Ce mardi, plusieurs représentants politiques de droite et d'extrême-droite se sont élevés contre un projet de loi du gouvernement qui prévoirait des restrictions en cas de non-vaccination. Alors que par ailleurs l'idée d'un "passeport vert" est émise par la majorité, que dit réellement ce texte ?

La vaccination sera-t-elle obligatoire pour accéder à certains lieux ?
La vaccination sera-t-elle obligatoire pour accéder à certains lieux ? © AFP / Arnaud Chochon / Hans Lucas

"Si ce texte a véritablement été déposé, il doit être combattu par tous les élus et citoyens attachés à la démocratie et aux libertés" : voilà ce qu'a affirmé, lundi soir dans un tweet, la présidente du Rassemblement national Marine Le Pen. Mardi matin, d'autres responsables du RN lui ont emboîté le pas : "Nous avons découvert un projet de loi dans lequel il y a quelques lignes qui indiquent que si vous n'êtes pas vacciné, alors vos libertés vont se restreindre", a expliqué Sébastien Chenu, député RN du Nord.

De quoi est-il question exactement ? Les représentants de l'extrême-droite pointent un projet de loi présenté lundi en conseil des ministres par Jean Castex, instituant un régime pérenne de gestion des urgences sanitaires. Celui-ci est consultable sur le site de l'Assemblée nationale. Le passage concerné est l'article L. 3131-9, dont le sixième paragraphe mentionne :

"Le Premier ministre peut (…) subordonner les déplacements des personnes, leur accès aux moyens de transports ou à certains lieux, ainsi que l'exercice de certaines activités à la présentation des résultats d'un test de dépistage établissant que la personne n'est pas affectée ou contaminée, au suivi d'un traitement préventif, y compris à l'administration d'un vaccin, ou d'un traitement curatif."

Des dispositions "déjà en vigueur" 

Pour le porte-parole du gouvernement Gabriel Attal, il est question, dans ce projet, "d'établir un cadre juridique durable face aux crises sanitaires", y compris au-delà de la fin de l'état d'urgence sanitaire, prévue le 1er avril 2021. Contacté par France Inter, l'exécutif répond : rien de nouveau sous le soleil.

"Ce texte reprend des dispositions déjà en vigueur", explique ce mardi matin Matignon, avançant que le conditionnement des déplacements à la présentation d'un vaccin existe déjà dans certains cas : c'est le cas, par exemple, pour les personnes souhaitant se rendre en Guyane – il faut avoir été vacciné contre la fièvre jaune.

"Boîte à outils" 

Le projet de loi sera examiné en avril par les députés, il n'est qu'une "boîte à outils", précise le ministère de la Santé.
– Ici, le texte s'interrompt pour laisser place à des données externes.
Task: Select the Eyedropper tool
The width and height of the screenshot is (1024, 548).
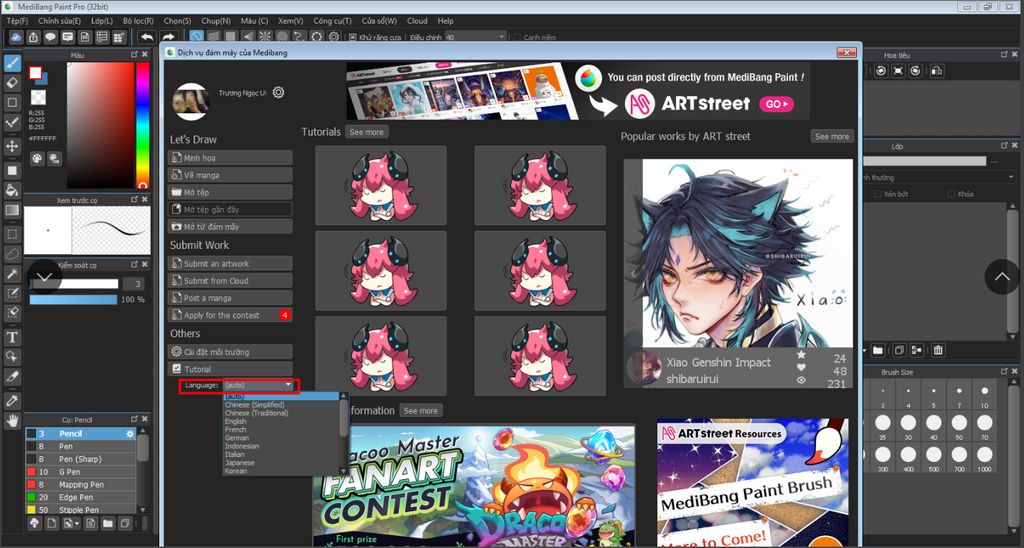Action: pyautogui.click(x=13, y=400)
Pour plus tard, si besoin. Mais rien à voir avec la vaccination qui commence dimanche. En déplacement mardi, le ministre de la Santé, Olivier Véran, explique que le texte doit "mettre dans le droit commun des dispositifs pour ne pas rentrer dans un état d'urgence à proprement parler, tout en prenant les mesures pour protéger les populations".

Invité du 20H de TF1, mardi soir, le ministre de la Santé a précisé que le gouvernement attendra la fin de la crise sanitaire pour présenter au Parlement un projet de loi instituant un régime pérenne de gestion des urgences sanitaires "Parce que nous sommes encore en état de crise sanitaire, parce qu'il y a un couvre-feu, le gouvernement ne proposera pas ce texte devant le Parlement avant plusieurs mois, avant d'être sortis de la crise. Nous resterons donc dans des dispositifs d'état d'urgence sanitaire tels que ceux que nous connaissons depuis maintenant neuf mois", a expliqué Olivier Véran.
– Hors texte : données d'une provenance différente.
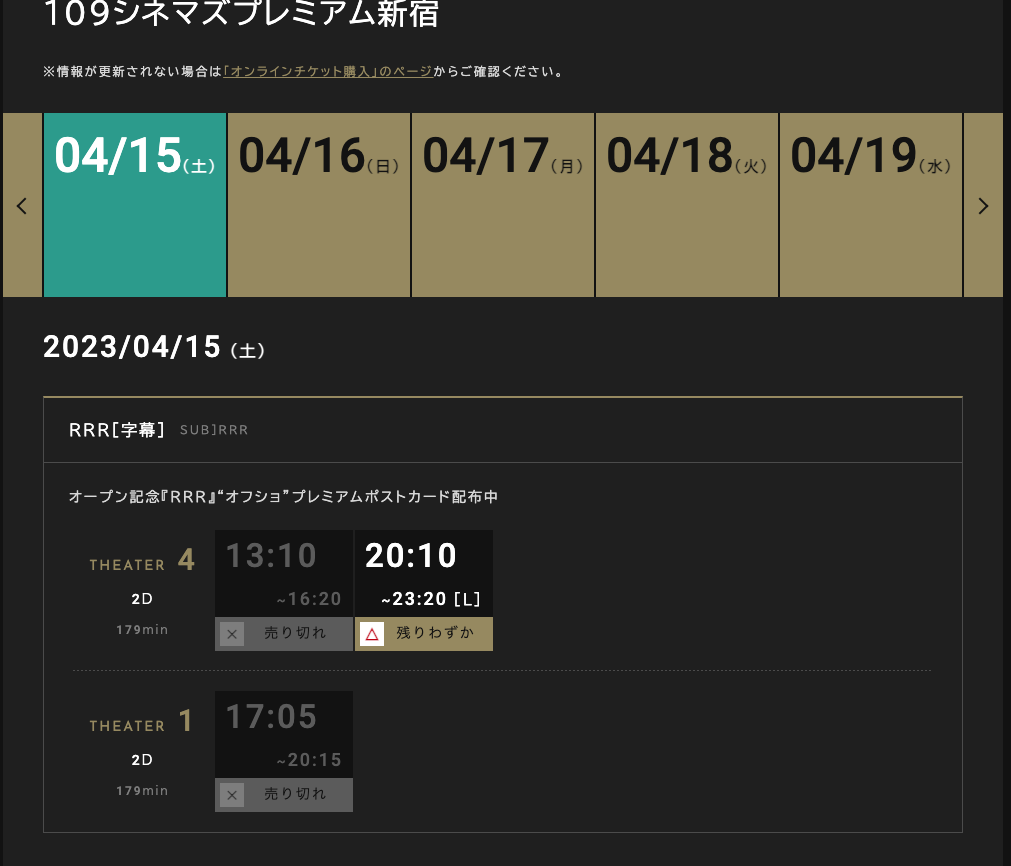The height and width of the screenshot is (866, 1011).
Task: Click the sold-out 13:10 showtime box
Action: pyautogui.click(x=284, y=572)
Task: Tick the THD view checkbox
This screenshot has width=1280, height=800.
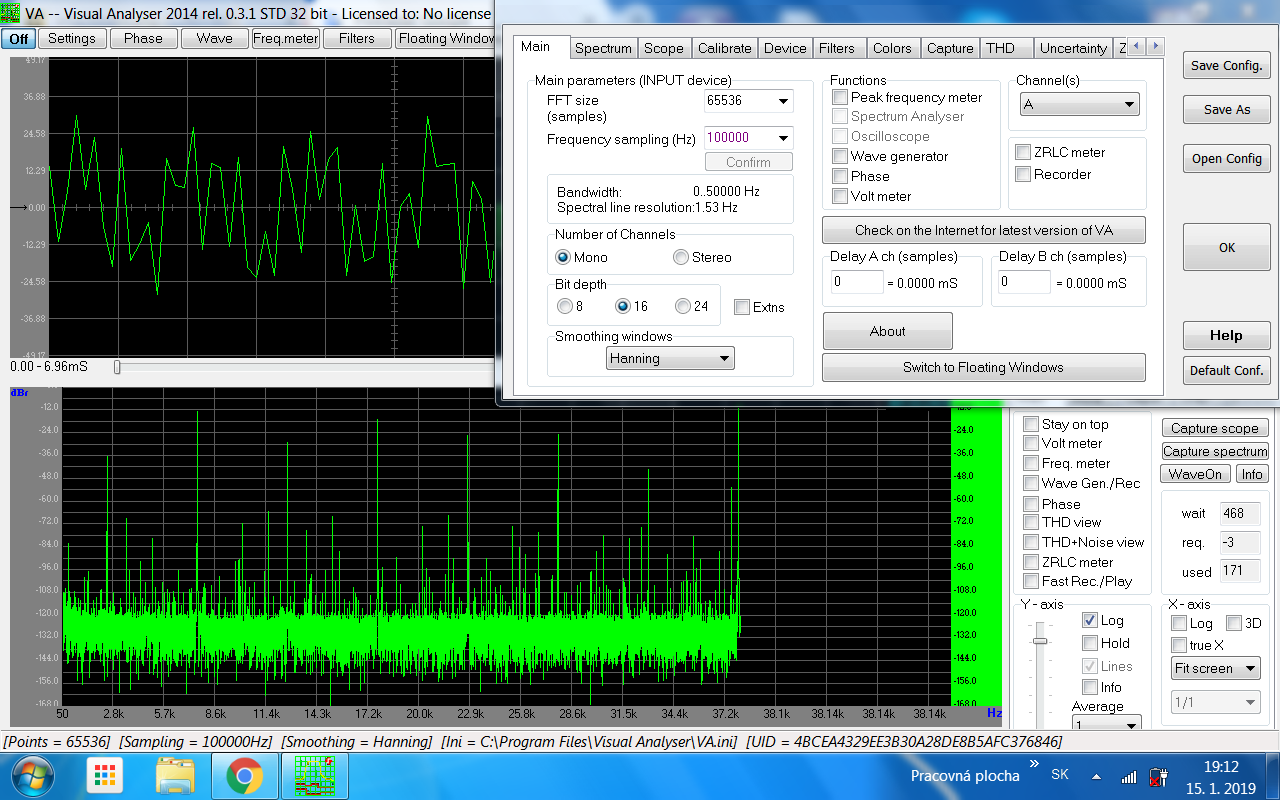Action: [x=1031, y=522]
Par ailleurs, "quel serait le problème ?", s'étonne un conseiller. Aujourd'hui, des tests sont très souvent exigés. Dans quelques mois, si le vaccin a fait toutes ses preuves, on pourrait même imaginer que le certificat de vaccination se substitue aux tests.

Passeports verts et tests obligatoires 

Mais pour l'heure, rien ne change. C'est toute la difficulté du message à faire passer : l'exécutif va devoir déminer, il n'y aura pas d'obligation vaccinale, et il va falloir créer du consentement – alors que cette "boîte à outils" sous-entend qu'il faudra un jour passer à la vitesse supérieure.
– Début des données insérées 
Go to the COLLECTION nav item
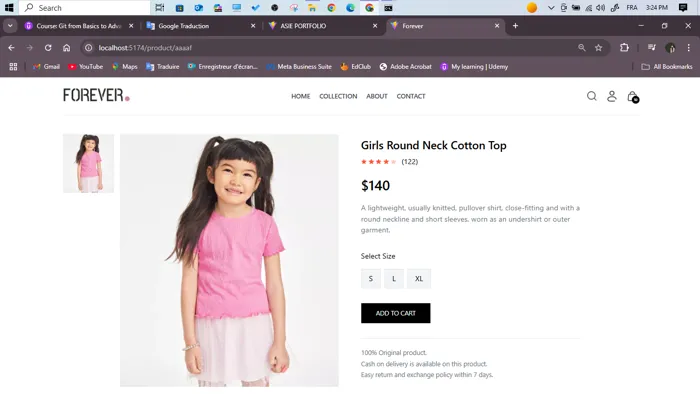 click(x=338, y=96)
Par ailleurs, ce projet de loi arrive dans le débat public au moment où les députés UDI ont également proposé la création d'un "passeport vert" qui ferait office de laisser-passer pour les personnes vaccinées, une mesure d'incitation à la vaccination. Mardi également, Matignon a annoncé qu'un tel "passeport sanitaire" serait d'ores et déjà mis en place pour les Français, résidents britanniques et professionnels qui souhaiteraient venir depuis la Grande-Bretagne : un test PCR négatif sera indispensable.